> _What you will do_
Type out every entry again, character for character.

> _Source material_
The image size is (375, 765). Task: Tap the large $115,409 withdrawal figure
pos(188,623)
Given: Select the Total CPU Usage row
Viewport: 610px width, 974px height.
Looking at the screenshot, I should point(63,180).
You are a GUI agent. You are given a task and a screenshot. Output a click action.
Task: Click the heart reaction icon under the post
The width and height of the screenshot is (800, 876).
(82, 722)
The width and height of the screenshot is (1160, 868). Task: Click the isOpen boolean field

> _Solution to the problem_
The image size is (375, 765). Task: Tap the large $115,409 withdrawal figure
pos(188,623)
Given: Select the Total CPU Usage row
Viewport: 610px width, 974px height.
Looking at the screenshot, I should point(63,180).
You are a GUI agent. You are given a task and a screenshot. Output a click action.
Task: Click the heart reaction icon under the post
The width and height of the screenshot is (800, 876).
(82, 722)
The width and height of the screenshot is (1160, 868). Task: Click the isOpen boolean field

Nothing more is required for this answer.